Figure 6 shows two texture CUs, one having a sharp edge which does not have a single dominant direction, and another having a single sharp directional edge. The first CU (Fig. 6(a)) is likely to be partitioned in the texture encoding pass because it is difficult to find an Intra mode which gives an acceptable prediction of the texture signal. Hence, there will not only be one Intra mode for this CU, but rather one for each partition. Inheriting one of these Intra modes (in practice, it is the one of the top left PU which will be inherited, as shown in Fig. 4) for the co-located depth PU is not efficient because the inherited Intra mode is not pertinent in depth. In these situations, it is better not to inherit at all. In the second PU however (Fig. 6(b)), a specific Intra mode is able to perfectly describe the dynamics of the PU (hence giving a good prediction signal) and will thus be retained for coding the texture PU. This mode is also able to describe accurately the dynamics of the co-located depth PU and hence, in this case, it is efficient to inherit it.

Fig. 6. Two types of texture PUs containing sharp edges.

Figure 7 shows the module of the gradient computed as in equation (1) for the two PUs of Fig. 6. The red pixels in the module matrices correspond to sharp edges. The maximum value of the module matrix in the first case equals 346 and in the second case, it equals 337. These are the values of the GradientMax criterion if used. Both are relatively high values. Indeed, if the threshold is set to 50 as in the previous case, the texture Intra mode will be inherited in both cases since both metrics are larger than 50. This inheritance is fine for the second case, but not for the first case. Consequently, there is a need to develop a new criterion which accounts for the direction of the edge and not only its sharpness.
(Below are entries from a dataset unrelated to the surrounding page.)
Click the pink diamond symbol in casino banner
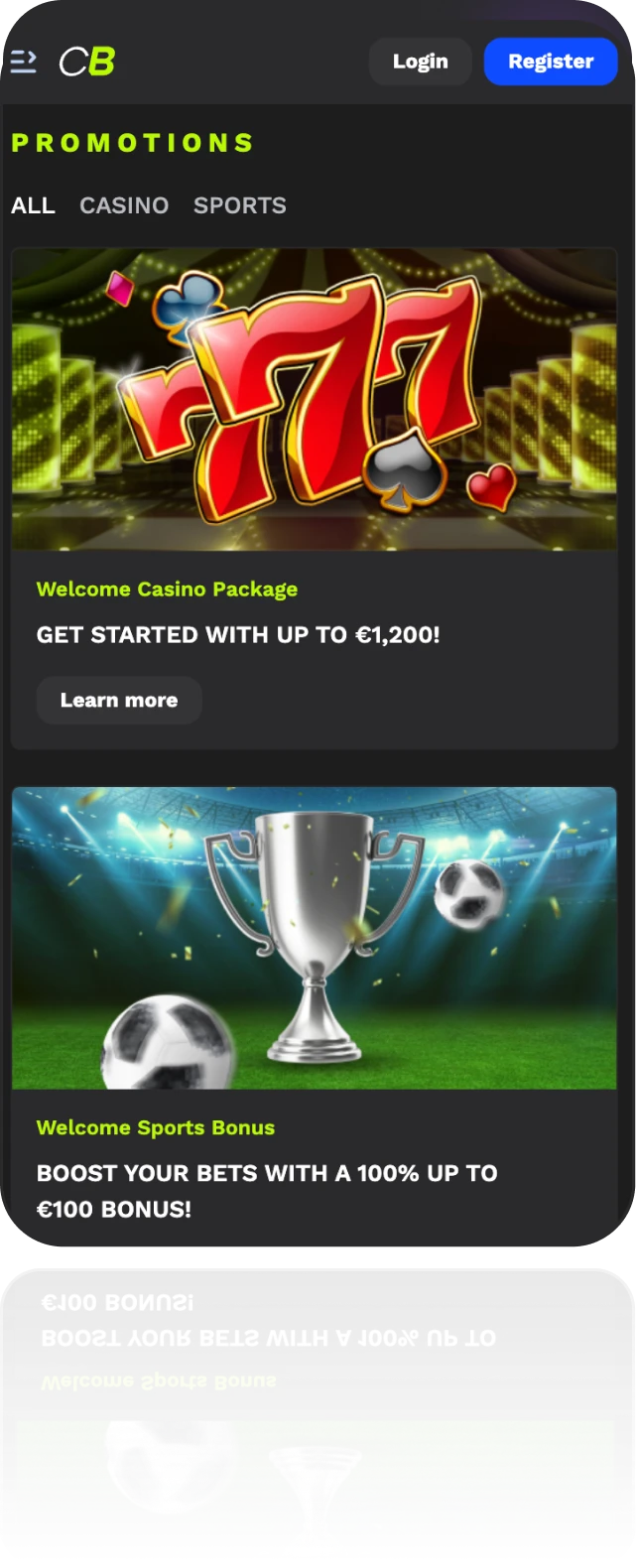Viewport: 636px width, 1568px height. pos(120,287)
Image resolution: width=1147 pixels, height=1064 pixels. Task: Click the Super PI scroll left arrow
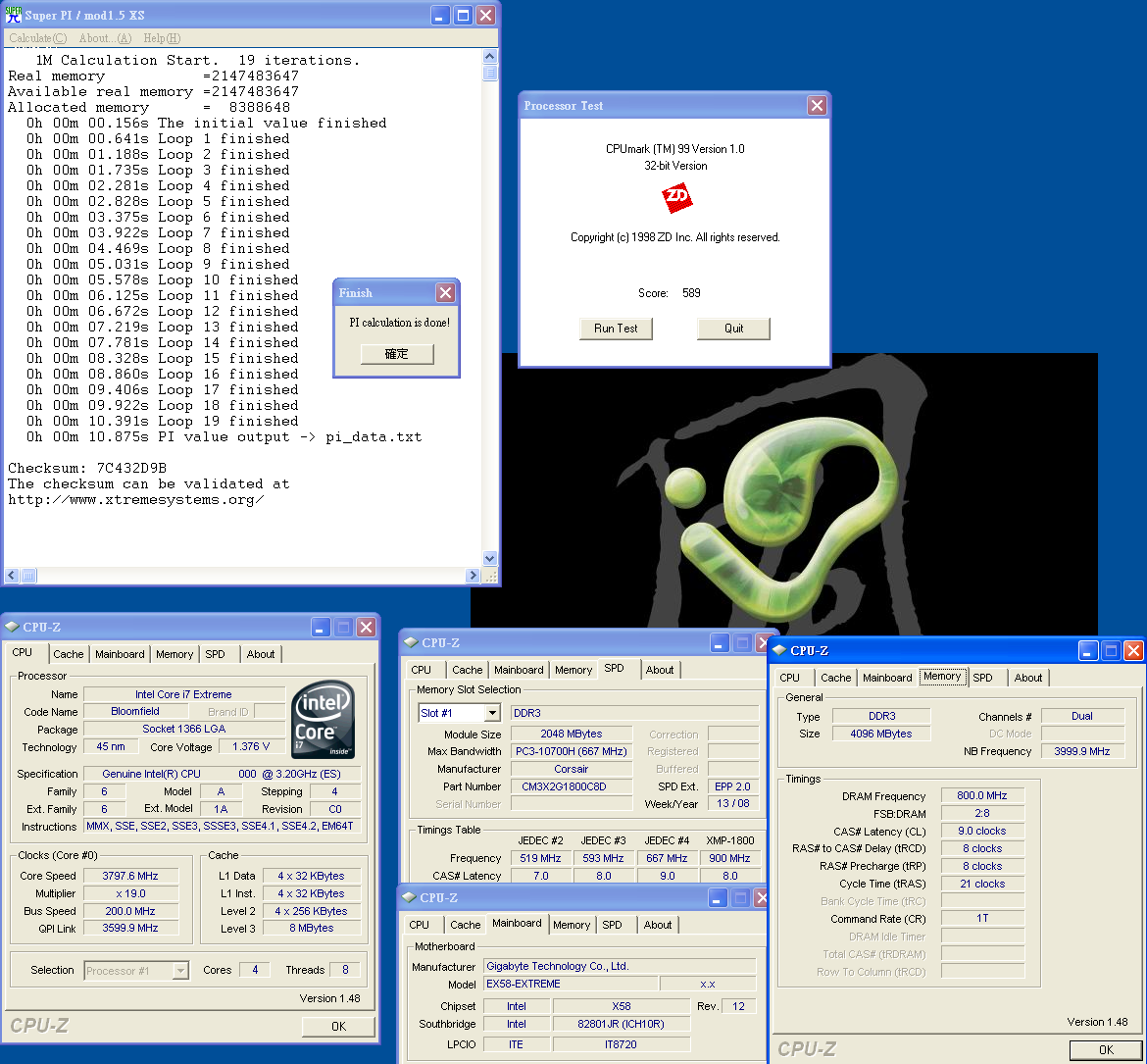pyautogui.click(x=12, y=576)
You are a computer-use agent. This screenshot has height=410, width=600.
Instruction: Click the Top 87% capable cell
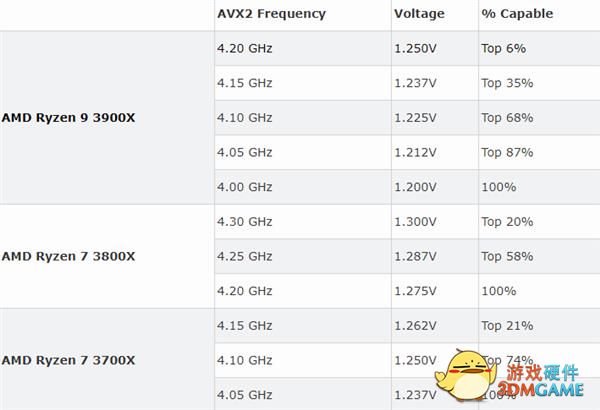click(507, 152)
Fig. 7. Module matrices obtained after Sobel filtering of two types of texture PUs containing sharp edges.

B) Proposed criterion

We have developed a new criterion, DominantAngle, that takes into account the direction of the edges present in the texture PUs.

To compute the metric associated with the criterion, we first perform a gradient calculation on the texture PU. Besides the gradient module, we also compute its angles A as follows:

(2) $$A = \arctan \left(\displaystyle{{{G_y}} \over {{G_x}}} \right).$$

The module matrix shows the magnitude of the edges in the texture PU. The angles matrix gives the direction of these edges. For the computation of the metric, we establish the histogram of these angles, but only the angles corresponding to edges with a relatively high module value (50 in our method, as in GradientMax) are considered. The histogram will thus list the number of occurences of the angles corresponding only to sharp edges. To establish the histogram, a number of bins has to be set. We choose β = 33 bins which correspond to the number of directional Intra modes in HEVC.

The aim is to find PUs containing a single sharp directional edge. Thus, we have to detect a single peak (local maximum) in the histogram, corresponding to that edge. Having other distant peaks in the histogram discredits the initial peak and decreases the pertinence of the texture mode to be inherited. Consequently, we propose to compute the metric as follows:

  1. (1) First, initialize the metric c to the maximum histogram value (highest peak). Let x c denote the bin index of that value in the histogram.

  2. (2) If c = 0, stop the algorithm. Else, find the next highest value in the histogram, denoted as p, with a bin index of x p

    If $p \ge \alpha \ast c$ , reduce c such that:

    (3) $$c \leftarrow c \ast \left(1 - \displaystyle{{\vert {x_c} - {x_p}\vert } \over \beta } \right).$$
    and return to Step 2.

    Else, stop the algorithm.

This criterion penalizes the maximum histogram value if there are other peaks in the histogram and that penalty is proportional to the distance separating the two peaks, which corresponds to the angle difference. The binning operation, which can be seen as a type of quantization, may lead to the insertion of two close angles into seperate bins. Thus, we can find in some cases two high histogram values that are next to each other. These are not two different peaks. The criterion initialized to the highest value should not be penalized by the presence of the other, because it is practically the same angle, the difference being only due to the binning operation. Equation (3) accounts for this situation. Furthermore, the α parameter is optimized and empirically set to 0.75 for maximum coding gains.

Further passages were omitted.